Türkiye’de Çocuk Yoksulluğu Oranı Yüzde 34
“`html
Çocuk Yoksulluğu ve Eğitimde Karşılaşılan Zorluklar
ANKARA – Saadet Partisi Kadın Kolları Başkanı Nurgül Beytiye Ekinci, “TEPAV tarafından gerçekleştirilen çocuk yoksulluğu araştırmasına göre; 2023 verilerine dayanarak, Türkiye’de 22,2 milyon çocuğun 7,6 milyonu göreli yoksulluk sınırının altında yaşam mücadelesi veriyor. Yetişkin yoksulluğu oranı yüzde 17 ila 18 civarında iken, çocuk yoksulluğu ise yüzde 33 ila 34 arasında değişkenlik göstermektedir. Bu da çocuk yoksulluğunun yetişkin yoksulluğunun tam iki katına ulaştığı anlamına geliyor” şeklinde konuştu.
Ekinci, partisinin genel merkezinde ’20 Kasım Dünya Çocuk Hakları Günü’ münasebetiyle düzenlenen basın toplantısında çocuk yoksulluğuna dikkat çekti. Türkiye’deki çocukların okula erişim oranlarının artmakta olduğunu ifade eden Ekinci, “Fakat, bölgeler arası farklılıklar ve fırsat eşitsizliği, okullar arasındaki kalite farklarının büyümesine neden oluyor. Sınav odaklı bir eğitim sistemi, eğitimin ticari bir alana dönüşmesine sebep olmaktadır” dedi.
“Biz, anneleri varil başı 1,27 dolar olarak göremeyiz”

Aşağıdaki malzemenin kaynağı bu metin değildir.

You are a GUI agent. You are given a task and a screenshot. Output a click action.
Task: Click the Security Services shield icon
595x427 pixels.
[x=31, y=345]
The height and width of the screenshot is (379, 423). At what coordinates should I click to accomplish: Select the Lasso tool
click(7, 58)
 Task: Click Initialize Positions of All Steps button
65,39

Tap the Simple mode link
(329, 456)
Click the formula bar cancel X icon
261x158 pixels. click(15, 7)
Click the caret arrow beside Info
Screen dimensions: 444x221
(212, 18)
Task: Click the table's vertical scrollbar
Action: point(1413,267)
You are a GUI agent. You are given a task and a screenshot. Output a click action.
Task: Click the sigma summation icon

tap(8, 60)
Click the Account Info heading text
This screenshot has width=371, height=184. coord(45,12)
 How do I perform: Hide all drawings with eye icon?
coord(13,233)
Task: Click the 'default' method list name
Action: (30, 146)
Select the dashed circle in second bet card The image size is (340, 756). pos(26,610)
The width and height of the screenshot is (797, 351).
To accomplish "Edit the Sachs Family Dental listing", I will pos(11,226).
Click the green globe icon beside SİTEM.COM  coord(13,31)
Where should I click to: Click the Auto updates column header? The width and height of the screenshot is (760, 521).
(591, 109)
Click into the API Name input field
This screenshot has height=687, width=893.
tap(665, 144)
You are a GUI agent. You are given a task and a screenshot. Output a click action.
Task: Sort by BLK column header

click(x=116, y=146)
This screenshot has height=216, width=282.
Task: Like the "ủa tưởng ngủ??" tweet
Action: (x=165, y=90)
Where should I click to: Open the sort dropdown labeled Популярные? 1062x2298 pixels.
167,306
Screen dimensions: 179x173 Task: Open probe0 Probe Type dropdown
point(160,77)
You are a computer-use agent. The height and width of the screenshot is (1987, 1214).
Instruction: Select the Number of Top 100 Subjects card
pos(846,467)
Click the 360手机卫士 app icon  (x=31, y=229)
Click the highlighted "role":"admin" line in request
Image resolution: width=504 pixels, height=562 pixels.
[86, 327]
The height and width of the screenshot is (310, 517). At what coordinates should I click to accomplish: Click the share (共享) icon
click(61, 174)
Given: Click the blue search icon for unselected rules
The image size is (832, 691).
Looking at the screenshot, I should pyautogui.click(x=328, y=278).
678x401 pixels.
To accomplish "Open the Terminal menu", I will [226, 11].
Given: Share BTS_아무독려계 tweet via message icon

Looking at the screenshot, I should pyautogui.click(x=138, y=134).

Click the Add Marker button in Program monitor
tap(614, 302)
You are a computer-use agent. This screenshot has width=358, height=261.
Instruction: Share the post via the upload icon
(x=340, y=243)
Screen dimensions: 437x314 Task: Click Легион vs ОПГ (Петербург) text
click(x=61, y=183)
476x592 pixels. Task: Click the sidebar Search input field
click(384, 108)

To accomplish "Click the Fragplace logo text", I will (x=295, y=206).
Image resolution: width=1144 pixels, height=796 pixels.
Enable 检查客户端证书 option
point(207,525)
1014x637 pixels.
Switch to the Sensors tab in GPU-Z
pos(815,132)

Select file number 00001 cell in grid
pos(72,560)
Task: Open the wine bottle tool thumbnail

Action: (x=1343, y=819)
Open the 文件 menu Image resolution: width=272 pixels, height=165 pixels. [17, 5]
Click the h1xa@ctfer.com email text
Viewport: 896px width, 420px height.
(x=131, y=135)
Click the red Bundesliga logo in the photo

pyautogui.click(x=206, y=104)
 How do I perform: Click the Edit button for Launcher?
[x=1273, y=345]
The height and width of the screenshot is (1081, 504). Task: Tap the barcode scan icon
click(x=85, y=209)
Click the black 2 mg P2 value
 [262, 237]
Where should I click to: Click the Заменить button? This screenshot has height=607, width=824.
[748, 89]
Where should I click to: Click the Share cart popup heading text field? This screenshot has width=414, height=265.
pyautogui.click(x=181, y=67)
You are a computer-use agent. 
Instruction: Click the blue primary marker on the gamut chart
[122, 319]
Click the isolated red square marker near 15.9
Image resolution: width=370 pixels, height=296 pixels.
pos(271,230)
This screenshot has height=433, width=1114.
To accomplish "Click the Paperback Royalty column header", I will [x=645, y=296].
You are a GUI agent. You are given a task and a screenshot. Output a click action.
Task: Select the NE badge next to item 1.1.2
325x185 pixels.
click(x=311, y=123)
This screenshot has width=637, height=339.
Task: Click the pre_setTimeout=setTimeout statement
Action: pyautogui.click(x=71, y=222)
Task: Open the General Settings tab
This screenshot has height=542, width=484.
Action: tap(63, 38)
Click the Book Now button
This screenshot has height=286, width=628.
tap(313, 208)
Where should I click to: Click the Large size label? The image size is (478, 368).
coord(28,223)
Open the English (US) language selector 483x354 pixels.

Ekinci, eğitimdeki zorlukların yanı sıra, gençlerin eğitimden kopma oranının da önemli bir sorun olduğunu vurguladı. “2022-2023 döneminde 437 bin 169 öğrencinin örgün eğitimi terk ettiğini gözlemlemek, eğitim sisteminin kalitesi hakkında ciddi endişelere yol açıyor. Hükümet, anneleri iş gücüne katma çabası içindeyken, çocuk bakımı konusunda yetersiz kalmakta ve bu yük, annelerin omuzlarına bırakılmaktadır. Biz, elbette ki anneleri basit bir ekonomik rakam olarak değerlendiremeyiz” ifadelerini kullandı.
“Çocuk yoksulluğu, yetişkin yoksulluğundan çok daha derin bir etki yaratıyor”
Ekinci sözlerine devam etti:
“Yoksulluk, toplumu çok yönlü etkileyen bir sorundur; ancak dezavantajlı gruplar arasında yer alan çocuklarımız en derin etkileri hissetmektedir. Yoksulluğun çocuklara olan etkisi, sağlıktan eğitime, iş gücüne katılmaktan aile bağlarına kadar geniş bir yelpazeyi kapsamaktadır. Türkiye, Avrupa Birliği ülkeleri arasında en yüksek çocuk yoksulluğu oranına sahip olup, bu oran yüzde 30’un üzerindedir. Oysa diğer 27 AB ülkesinin ortalaması sadece yüzde 19 seviyesinde kalmaktadır.”
“Çocuk cinayetleri ve cinsel istismar konularında idam getirilmelidir”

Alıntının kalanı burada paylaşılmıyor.